* begin Given passage *

The Company incurred approximately $0.2 million in fees that were directly attributable to the issuance of this credit facility. These costs are deferred and included within 'Prepaid expenses and other current assets' and 'Other assets' in the Company's consolidated balance sheets and being amortized to interest expense on a straight-line basis over three years starting from the Effective Date of the New Revolving Credit Facility.
The obligations of the Company under the 2016 Loan and Security Agreement are guaranteed by the Company’s subsidiary, Five9 Acquisition. The Company’s obligations under the 2016 Loan and Security Agreement and Five9 Acquisition’s obligations under its guaranty are secured by a first priority perfected security interest in and lien on substantially all of the Company’s and Five9 Acquisition's assets. The 2016 Loan and Security Agreement contains certain customary covenants, including the requirement that the Company maintain $25.0 million of unrestricted cash deposited with the lenders for the term of the agreement, a minimum liquidity ratio of unrestricted cash and accounts receivable to the outstanding amounts under the 2016 Loan and Security Agreement, as well as customary events of default. Under the 2016 Loan and Security Agreement, the Company is also prohibited from declaring dividends or making other distributions on our capital stock. The Company was in compliance with these covenants as of December 31, 2016.
The Company recorded a $1.0 million loss on extinguishment of debt under the 2013 Loan and Security Agreement and the 2014 Loan and Security Agreement. The loss was comprised of $0.4 million in prepayment penalties, a $0.4 million write-off of unamortized debt discounts, and a $0.2 million write-off of unamortized debt issuance costs.
2013 Loan and Security Agreement
Prior to entering into the 2016 Loan and Security Agreement on August 1, 2016, the Company had a revolving line of credit of up to $20.0 million, or Prior Revolving Credit Facility, under a loan and security agreement with a lender, which was entered into in March 2013 and last amended in December 2014, or 2013 Loan and Security Agreement. The Prior Revolving Credit Facility carried a variable annual interest rate of the prime rate plus 0.50% and would have matured on December 1, 2016.
The 2013 Loan and Security Agreement was collateralized by substantially all the assets of the Company. The balance outstanding could not exceed the lesser of (i) $20.0 million or (ii) an amount equal to the Company’s monthly recurring revenue for the three months prior multiplied by the average Dollar-Based Retention Rate over the prior twelve months, less the amount accrued for the Company’s Universal Service Fund (“USF”) obligation (accrued federal fees). As of December 31, 2015, the outstanding principal balance under the Prior Revolving Credit Facility was $12.5 million, which is disclosed as a current liability, and the amount available for additional borrowings was $7.5 million. As of December 31, 2016, the Company had canceled and paid back all amounts due under the Prior Revolving Credit Facility.

* end Given passage *
* begin Information supplied *

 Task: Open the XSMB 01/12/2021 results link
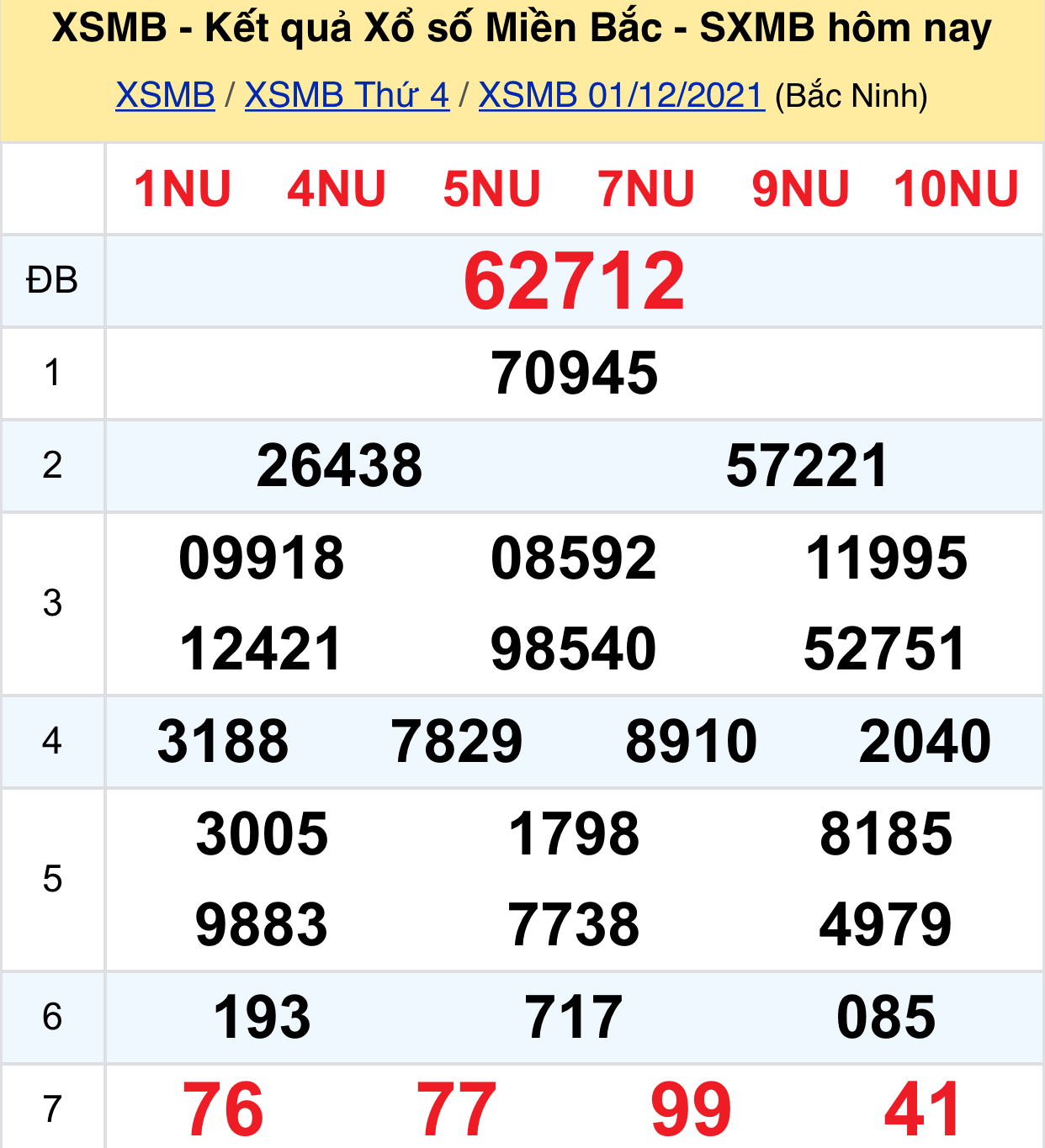point(620,95)
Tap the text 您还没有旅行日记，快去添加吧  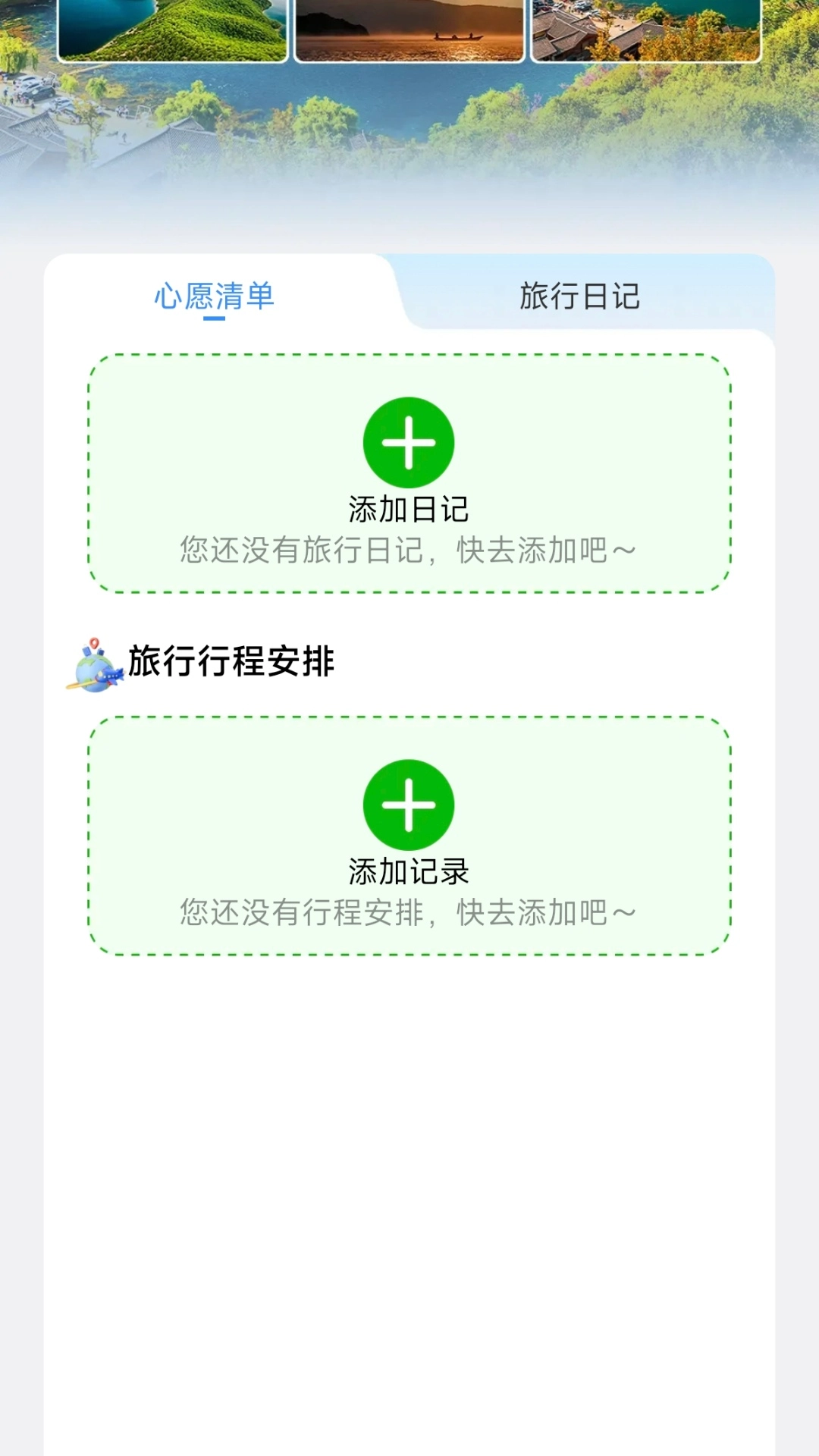click(410, 550)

* end Information supplied *

Tasks to carry out —
(a) Do the following statements agree with the debt passage? Answer yes or no for each and quote the deciding words from the text.
(i) The 2016 Loan and Security Agreement requires the Company to keep $25.0 million of unrestricted cash deposited with the lenders.
(ii) The Prior Revolving Credit Facility would have matured on December 1, 2017.
(iii) The Company recorded a $1.0 million loss on extinguishment of debt.
(b) Rewrite the debt passage starting at "The Company recorded" and ending at "December 1, 2016.", swapping "prepayment penalties" for "early repayment fees".
(c) In the debt passage, over what period are the fees for issuing the credit facility amortized to interest expense?

The answers —
(a)
(i) Yes: "the requirement that the Company maintain $25.0 million of unrestricted cash deposited with the lenders for the term of the agreement"
(ii) No: "would have matured on December 1, 2016"
(iii) Yes: "The Company recorded a $1.0 million loss on extinguishment of debt"

(b)
The Company recorded a $1.0 million loss on extinguishment of debt under the 2013 Loan and Security Agreement and the 2014 Loan and Security Agreement. The loss was comprised of $0.4 million in early repayment fees, a $0.4 million write-off of unamortized debt discounts, and a $0.2 million write-off of unamortized debt issuance costs.
2013 Loan and Security Agreement
Prior to entering into the 2016 Loan and Security Agreement on August 1, 2016, the Company had a revolving line of credit of up to $20.0 million, or Prior Revolving Credit Facility, under a loan and security agreement with a lender, which was entered into in March 2013 and last amended in December 2014, or 2013 Loan and Security Agreement. The Prior Revolving Credit Facility carried a variable annual interest rate of the prime rate plus 0.50% and would have matured on December 1, 2016.

(c) Over three years on a straight-line basis, starting from the Effective Date of the New Revolving Credit Facility.